Method: MSCs were obtained from aspirates from the intramedullary canal of donors undergoing total hip replacement for OA using a protocol approved by the Research Ethics Committee of our institution. Cells were then expanded for 2–3 passages in DMEM high glucose supplemented with 10% fetal bovine serum, 100 U/ml penicillin, and 100 μg/ml streptomycin, and finally cultured on polystyrene (PS) cell culture dishes or PPE: N surfaces for 3 and 7 days. Cells were transferred for 3 additional days in a chondrogenic serum free media (DMEM high glucose supplemented with 2 mM L-glutamine, 20 mM HEPES, 45 mM NaHCO3, 100 U/ml penicillin, 100 μg/ml streptomycin, 1 mg/ml bovine serum albumin, 5 μg/ml insulin, 50 μg/ml ascorbic acid, 5 ng/ ml sodium selenite, 5 μg/ml transferrin) in pellet culture or on PS cell culture dishes. Cells were then lysed and proteins were separated on 4–20% acrylamide gels and transferred to nitrocellulose membranes. Type X collagen was detected by Western blot; GAPDH expression was used as an internal control for protein loading.
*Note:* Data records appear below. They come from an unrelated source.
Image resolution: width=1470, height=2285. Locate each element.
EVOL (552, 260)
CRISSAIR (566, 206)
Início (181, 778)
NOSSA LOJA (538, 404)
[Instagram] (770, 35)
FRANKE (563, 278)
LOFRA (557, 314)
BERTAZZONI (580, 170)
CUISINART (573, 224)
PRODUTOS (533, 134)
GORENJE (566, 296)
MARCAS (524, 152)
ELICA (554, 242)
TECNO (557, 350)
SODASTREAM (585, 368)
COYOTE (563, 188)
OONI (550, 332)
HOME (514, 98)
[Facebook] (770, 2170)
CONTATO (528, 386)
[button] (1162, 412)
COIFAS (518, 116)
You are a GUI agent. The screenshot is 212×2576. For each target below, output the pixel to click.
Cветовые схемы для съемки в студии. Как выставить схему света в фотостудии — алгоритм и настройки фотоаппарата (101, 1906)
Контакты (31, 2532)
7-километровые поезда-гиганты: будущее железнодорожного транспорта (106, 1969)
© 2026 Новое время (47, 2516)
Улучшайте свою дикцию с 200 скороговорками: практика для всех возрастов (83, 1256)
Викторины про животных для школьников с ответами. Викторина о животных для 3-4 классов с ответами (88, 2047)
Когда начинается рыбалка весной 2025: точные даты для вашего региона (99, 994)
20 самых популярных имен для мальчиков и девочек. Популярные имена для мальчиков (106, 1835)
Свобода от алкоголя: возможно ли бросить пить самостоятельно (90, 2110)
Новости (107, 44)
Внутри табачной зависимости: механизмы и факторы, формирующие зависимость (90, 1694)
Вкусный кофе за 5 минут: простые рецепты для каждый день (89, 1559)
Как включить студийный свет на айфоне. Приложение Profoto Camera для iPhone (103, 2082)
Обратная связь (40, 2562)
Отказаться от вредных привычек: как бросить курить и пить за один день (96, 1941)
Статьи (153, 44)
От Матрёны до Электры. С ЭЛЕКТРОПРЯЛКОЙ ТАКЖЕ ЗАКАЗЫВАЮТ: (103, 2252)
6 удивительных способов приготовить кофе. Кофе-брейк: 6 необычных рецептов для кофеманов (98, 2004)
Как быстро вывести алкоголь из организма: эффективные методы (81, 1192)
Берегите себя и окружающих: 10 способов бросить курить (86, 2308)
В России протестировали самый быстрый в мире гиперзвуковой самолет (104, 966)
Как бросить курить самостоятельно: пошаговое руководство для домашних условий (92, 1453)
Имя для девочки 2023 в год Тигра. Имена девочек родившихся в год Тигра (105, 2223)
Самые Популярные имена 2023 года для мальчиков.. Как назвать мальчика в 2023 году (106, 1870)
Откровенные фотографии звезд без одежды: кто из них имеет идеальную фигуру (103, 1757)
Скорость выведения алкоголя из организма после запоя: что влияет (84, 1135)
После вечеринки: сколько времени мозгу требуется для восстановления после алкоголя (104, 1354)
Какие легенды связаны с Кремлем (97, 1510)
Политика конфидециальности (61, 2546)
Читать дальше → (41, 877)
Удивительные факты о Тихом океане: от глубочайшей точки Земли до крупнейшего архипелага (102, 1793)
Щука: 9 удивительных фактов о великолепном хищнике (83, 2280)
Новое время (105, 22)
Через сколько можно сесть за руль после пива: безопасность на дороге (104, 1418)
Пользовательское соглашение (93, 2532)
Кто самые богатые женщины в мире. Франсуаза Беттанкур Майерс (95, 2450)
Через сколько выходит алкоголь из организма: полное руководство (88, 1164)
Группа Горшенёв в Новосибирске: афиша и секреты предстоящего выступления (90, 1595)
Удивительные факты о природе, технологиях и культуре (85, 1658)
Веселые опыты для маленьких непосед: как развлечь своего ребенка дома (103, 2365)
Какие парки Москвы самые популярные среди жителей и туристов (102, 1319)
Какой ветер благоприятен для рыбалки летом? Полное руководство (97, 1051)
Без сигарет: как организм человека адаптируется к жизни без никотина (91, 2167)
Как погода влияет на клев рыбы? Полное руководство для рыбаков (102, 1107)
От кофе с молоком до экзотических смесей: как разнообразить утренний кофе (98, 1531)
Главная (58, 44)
Results: Results showed that type X collagen protein was expressed in MSCs from OA patients cultured on polystyrene but was suppressed when cultured on PPE: N. Since defined chondrogenic medium are commonly used in pellet culture to promote in vitro chondrogenesis, we then investigated the effect of transferring cells pre-cultured on PPE:N into pellet culture on type X collagen expression. However, the decreased type X collagen expression was not maintained in these conditions and that the expression returned to control values. The decreased type X collagen expression was maintained when the cells were cultured on PS cell culture dishes.

Conclusion: The use of MSCs is promising for tissue engineering of cartilage and intervertebral disc. The present study confirmed the potential of PPE:N surfaces in suppressing type X collagen expression in MSCs from OA patients. However, when MSCs stem cells are transferred to pellet cultures, type X collagen is rapidly re-expressed suggesting that pellet cultures may not be suitable for chondrogenesis of MSCs from OA patients.